日本国内では、ロシア・ウクライナ危機に対する正確な理解はほとんど存在せず、「ウクライナ=善・かわいそう、ロシア=悪・けしからん」という受け止めがまかり通っています。そういう受け止め方が支配するもとでは、政府・自民党がロシア批判一辺倒になることを当然視する「世論」が圧倒的になりますし、「ロシアによるウクライナの悲劇」を「中国による台湾の悲劇」に結びつけることで日本の軍拡を主張する安倍晋三等右翼勢力の主張が公然とまかり通ることを許す「世論」にもなります。そういう「世論状況」を利用して、政府・自民党がますます対米軍事協力路線を突っ走る状況ですが、野党勢力はそれを阻止するどころか、一緒になって暴走する始末です。
 しかし、中国は日本の動きを冷静にかつ警戒感を膨らませながら見つめています。環球時報は、4月22日に黒竜江省社会科学院東北アジア研究所の笪志剛所長署名文章「火薬の匂いプンプンの日本経済安全保障法」(中国語原題:"日本经济安保法案火药味很浓") を、また24日には社説「アメリカにこびを売って軍国主義復活をもくろむ日本右翼」(中国語原題:"讨好华盛顿,日本右翼就能复活军国主义吗?")を掲載しています。私たちが備えるべき視点を指摘しています。紹介するゆえんです。

○笪志剛「火薬の匂いプンプンの日本経済安全保障法」
 法案の特徴と内容から三つのことが指摘できる。一つは、あまり例を見ないことだが、与野党が一致して承認しており、超党派の戦略であるということだ。第二に、法案の4つの柱はことごとく極めて敏感かつ特定の領域に関わるものだ。第三に、核及び兵器開発に関わる特許情報は法的にブロックする権利が認められていることだ。それと同時に、この法案を巡るこれまでの流れから、日本が入念に追求する3つの方向性が浮かび上がる。
 第一に、法案の対中対決色である。あからさまにいっていることではないが、産業競争力、重要物資供給チェーン、先端技術開発等に関する記述ぶりからは中国に対する火薬の匂いを嗅ぎ取ることができる。第二に、韓国で保守派の人物が大統領になる機会に、米日韓協力に経済安保を加味することである。第三に、安保2+2を通じて経済2+2を本格的に稼働させることである。

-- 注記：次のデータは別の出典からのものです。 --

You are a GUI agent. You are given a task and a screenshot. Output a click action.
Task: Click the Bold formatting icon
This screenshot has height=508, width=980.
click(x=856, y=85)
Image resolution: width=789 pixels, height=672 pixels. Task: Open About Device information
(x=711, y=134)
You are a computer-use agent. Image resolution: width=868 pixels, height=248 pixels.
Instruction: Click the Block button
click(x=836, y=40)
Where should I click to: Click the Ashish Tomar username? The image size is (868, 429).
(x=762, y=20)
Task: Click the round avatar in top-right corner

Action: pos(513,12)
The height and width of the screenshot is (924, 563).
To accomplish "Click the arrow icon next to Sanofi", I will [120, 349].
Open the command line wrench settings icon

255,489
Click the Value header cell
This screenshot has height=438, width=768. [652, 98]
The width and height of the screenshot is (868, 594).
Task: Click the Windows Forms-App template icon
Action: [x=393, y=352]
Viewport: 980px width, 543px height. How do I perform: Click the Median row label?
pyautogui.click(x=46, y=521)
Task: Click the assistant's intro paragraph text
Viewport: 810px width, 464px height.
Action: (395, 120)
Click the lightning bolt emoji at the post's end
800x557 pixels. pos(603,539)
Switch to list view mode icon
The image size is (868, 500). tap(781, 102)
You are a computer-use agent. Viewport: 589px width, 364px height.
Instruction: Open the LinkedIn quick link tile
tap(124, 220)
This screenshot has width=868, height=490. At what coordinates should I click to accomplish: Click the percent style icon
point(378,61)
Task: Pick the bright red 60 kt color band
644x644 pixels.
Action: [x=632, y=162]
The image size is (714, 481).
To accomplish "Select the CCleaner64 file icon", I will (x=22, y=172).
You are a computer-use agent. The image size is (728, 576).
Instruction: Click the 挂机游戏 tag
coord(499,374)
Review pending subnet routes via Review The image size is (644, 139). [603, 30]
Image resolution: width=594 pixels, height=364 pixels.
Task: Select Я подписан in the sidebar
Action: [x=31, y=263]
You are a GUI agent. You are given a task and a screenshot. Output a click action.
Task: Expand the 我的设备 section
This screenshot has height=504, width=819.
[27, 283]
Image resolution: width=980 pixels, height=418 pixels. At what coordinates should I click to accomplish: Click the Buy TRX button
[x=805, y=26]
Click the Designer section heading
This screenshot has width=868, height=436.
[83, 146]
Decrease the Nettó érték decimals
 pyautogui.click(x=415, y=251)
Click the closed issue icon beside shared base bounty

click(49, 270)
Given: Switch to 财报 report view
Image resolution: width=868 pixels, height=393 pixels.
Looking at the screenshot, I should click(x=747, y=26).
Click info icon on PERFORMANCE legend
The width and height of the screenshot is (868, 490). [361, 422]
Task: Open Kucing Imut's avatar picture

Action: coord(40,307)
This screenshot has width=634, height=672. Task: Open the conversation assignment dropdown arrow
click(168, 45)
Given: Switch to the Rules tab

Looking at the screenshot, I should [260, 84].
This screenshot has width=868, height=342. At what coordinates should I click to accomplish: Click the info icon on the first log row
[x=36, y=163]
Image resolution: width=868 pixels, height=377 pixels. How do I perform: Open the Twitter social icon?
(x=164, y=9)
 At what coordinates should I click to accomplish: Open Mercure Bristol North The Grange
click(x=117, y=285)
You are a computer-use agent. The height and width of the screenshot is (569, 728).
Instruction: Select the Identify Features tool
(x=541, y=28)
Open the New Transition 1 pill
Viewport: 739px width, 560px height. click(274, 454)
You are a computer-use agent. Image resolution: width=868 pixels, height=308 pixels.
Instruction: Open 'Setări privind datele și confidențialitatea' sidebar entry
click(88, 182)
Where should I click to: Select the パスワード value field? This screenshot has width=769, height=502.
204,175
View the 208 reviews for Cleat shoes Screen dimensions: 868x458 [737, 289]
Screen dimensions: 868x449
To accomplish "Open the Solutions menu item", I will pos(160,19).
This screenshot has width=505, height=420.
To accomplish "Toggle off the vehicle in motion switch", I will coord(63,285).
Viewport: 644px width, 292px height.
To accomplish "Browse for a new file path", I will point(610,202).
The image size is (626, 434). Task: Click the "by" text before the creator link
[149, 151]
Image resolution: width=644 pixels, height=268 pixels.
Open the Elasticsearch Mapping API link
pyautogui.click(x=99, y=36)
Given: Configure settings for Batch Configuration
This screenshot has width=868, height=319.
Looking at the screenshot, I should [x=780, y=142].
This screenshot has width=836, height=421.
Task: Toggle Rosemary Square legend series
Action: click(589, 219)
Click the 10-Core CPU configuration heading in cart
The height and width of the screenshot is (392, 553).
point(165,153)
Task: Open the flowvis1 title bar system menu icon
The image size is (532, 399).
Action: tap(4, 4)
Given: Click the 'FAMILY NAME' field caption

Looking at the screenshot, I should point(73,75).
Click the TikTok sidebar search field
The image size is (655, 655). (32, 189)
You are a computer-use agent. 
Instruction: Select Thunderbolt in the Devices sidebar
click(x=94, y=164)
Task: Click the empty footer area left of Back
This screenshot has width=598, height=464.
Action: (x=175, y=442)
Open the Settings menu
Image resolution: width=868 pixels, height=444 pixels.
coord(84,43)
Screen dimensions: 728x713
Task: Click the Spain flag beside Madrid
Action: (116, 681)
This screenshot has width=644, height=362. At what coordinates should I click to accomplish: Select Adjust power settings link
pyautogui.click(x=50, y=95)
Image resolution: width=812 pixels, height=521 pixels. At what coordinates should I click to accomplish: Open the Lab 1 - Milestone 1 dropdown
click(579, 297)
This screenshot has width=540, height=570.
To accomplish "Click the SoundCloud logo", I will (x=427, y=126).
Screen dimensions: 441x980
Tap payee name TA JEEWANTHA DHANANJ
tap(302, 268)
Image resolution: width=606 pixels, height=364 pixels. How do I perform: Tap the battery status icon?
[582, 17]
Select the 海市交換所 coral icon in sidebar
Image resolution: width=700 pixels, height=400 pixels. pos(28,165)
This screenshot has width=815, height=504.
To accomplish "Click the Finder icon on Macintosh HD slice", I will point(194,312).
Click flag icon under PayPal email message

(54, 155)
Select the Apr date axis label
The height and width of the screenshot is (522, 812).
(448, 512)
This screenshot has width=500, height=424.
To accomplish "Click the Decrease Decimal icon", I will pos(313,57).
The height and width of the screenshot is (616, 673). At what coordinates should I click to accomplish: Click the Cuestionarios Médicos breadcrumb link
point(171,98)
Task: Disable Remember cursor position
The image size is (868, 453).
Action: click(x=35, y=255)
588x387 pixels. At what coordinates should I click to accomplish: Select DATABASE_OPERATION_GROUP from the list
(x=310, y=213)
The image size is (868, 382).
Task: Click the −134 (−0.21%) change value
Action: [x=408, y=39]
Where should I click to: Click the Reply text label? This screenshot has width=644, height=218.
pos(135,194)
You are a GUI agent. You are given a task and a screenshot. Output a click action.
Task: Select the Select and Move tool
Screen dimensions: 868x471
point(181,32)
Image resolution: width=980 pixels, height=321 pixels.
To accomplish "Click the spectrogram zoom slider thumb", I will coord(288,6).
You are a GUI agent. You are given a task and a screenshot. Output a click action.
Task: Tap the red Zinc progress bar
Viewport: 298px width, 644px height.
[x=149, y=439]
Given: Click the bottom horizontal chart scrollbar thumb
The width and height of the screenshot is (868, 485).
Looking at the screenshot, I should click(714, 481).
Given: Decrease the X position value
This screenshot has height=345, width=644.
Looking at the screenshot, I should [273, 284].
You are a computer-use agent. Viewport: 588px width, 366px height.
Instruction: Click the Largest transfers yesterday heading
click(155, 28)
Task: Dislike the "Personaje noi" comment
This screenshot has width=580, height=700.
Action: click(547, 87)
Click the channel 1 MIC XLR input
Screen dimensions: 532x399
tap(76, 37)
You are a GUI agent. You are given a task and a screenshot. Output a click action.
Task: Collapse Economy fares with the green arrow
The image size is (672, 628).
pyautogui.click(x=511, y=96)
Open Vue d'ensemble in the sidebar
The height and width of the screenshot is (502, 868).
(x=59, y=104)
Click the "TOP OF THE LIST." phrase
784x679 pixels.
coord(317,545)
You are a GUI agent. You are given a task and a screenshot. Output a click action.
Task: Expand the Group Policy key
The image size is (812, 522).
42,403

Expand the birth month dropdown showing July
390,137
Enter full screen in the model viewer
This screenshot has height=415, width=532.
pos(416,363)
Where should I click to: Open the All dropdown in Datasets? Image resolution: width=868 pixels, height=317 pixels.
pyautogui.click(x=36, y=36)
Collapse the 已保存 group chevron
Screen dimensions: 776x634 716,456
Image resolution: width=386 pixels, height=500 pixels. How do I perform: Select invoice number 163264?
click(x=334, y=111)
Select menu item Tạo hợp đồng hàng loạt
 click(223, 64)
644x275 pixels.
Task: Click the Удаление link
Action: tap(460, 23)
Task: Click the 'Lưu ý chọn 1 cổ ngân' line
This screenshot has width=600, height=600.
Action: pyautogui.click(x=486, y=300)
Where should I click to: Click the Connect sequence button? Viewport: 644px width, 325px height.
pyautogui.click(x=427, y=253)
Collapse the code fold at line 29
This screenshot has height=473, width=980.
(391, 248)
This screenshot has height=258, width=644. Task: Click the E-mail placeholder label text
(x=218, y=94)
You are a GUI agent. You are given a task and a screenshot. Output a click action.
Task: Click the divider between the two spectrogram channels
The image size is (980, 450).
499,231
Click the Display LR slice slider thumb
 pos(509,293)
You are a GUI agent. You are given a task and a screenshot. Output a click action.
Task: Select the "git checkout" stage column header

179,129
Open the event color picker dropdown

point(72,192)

 法案の包含する内容及び実施後の影響から見て、中日の多元的な競争の中で先手を取り、グローバルな産業チェーン及び地域供給チェーンにおける「脱中国化」を速めようとするものである。今回の法案に関わる日本の動きは、中日国交正常化50年の良好なインタラクションという基礎を傷つける可能性がある。
○環球時報社説「アメリカにこびを売って軍国主義復活をもくろむ日本右翼」
 最近、日本国内には憂うるべき動きが出ている。自民党は「国家安全保障戦略」等の文件の中で、中国を「重大な脅威」とし、5年以内に防衛費をGDPの2%以上に高め、他国のミサイル基地を攻撃する、等々。外務省が最近発表した2022年版外交青書については、「20年近くに及ぶ対ロ穏健姿勢から強硬姿勢に転じた」とする分析もある。
 外交青書では、「中国の脅威」を喧伝する以外に台湾海峡でも騒ぎ立て、ロシアのウクライナ「侵略」を厳しく批判するとともに、2003年以来でははじめて「北方4島」をロシアが「不法に占拠」していると明記し、韓国と共同して朝鮮に「対応」すると述べるとともに、「竹島」は「日本の領土」と主張して、韓国外務省の抗議を浴びた。日本と周辺諸国の領土紛争には歴史的な経緯があるが、世界政治上の衝突とリスクが高まっている背景のもと、このような「機関銃乱射」の挙動を見ると、日本は乱に乗じて漁夫の利を得ようとしているのではないかと考えざるを得ない。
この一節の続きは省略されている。